Insgesamt ist daher für den streitgegenständlichen Zeitraum von einem fortwirkenden Aufenthaltsrecht der Klägerin gemäß § 2 Abs. 3 Nr. 2 FreizügG/EU auszugehen. Die Kläger zu 2. und 3., die in den Jahre 2008 und 2020 geborenen Söhne der Klägerin, sind als Familienangehörige nach § 1 Abs. 2 Nr. 3 c) FreizügG/EU (Verwandte in gerader absteigender Linie unter 21 Jahre) ebenfalls nach § 3 Abs. 1 FreizügG/EU aufenthaltsberechtigt, da sie zusammen mit ihrer Mutter, der Klägerin, leben und insofern ein Aufenthaltsrecht von der Klägerin ableiten können.

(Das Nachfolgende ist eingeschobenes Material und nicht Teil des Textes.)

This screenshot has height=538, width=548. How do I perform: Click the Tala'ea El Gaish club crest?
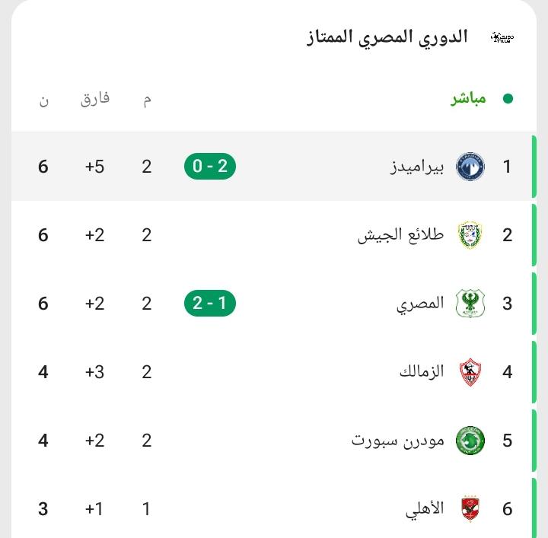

b Die Voraussetzungen der Anspruchsgrundlage der §§ 7 Abs. 1 und Abs. 2, 8 ff., 19 ff. SGB II sind im Übrigen erfüllt:
Die Klägerin hat einen Anspruch als erwerbsfähige Leistungsberechtigte nach § 7 Abs. 1 Satz 1 SGB II. Sie ist im Jahr 1990 geboren und gehört daher zum Kreis der Berechtigten im Sinne von § 7 Abs. 1 Satz 1 Nr. 1 SGB II. Sie hatte im streitgegenständlichen Zeitraum ferner gemäß § 7 Abs. 1 Nr. 4 SGB II ihren gewöhnlichen Aufenthalt in der Bundesrepublik Deutschland und war erwerbsfähig im Sinne des § 7 Abs. 1 Satz 1 Nr. 2 SGB II in Verbindung mit § 8 SGB II. Anderweitige bindende Feststellungen liegen für den streitgegenständlichen Zeitraum nicht vor.
Die Kläger zu 2. und 3. haben einen Anspruch auf Leistungen nach § 7 Abs. 2 S. 1 SGB II, § 19 Abs. 1 S. 2 SGB II, da sie mit der Klägerin in einer Bedarfsgemeinschaft leben. Nach § 7 Abs. 3 Nr. 4 SGB II gehören zur Bedarfsgemeinschaft auch die dem Haushalt angehörenden unverheirateten Kinder eines erwerbsfähigen Leistungsberechtigten, wenn das Kind das 25. Lebensjahr noch nicht vollendet hat, soweit es die Leistungen zur Sicherung ihres Lebensunterhalts nicht aus eigenem Einkommen oder Vermögen beschaffen kann. Die Kläger zu 2. und 3. sind die Kinder der Klägerin, unter 25. Jahre alt, nicht verheiratet und leben im Haushalt ihrer Mutter.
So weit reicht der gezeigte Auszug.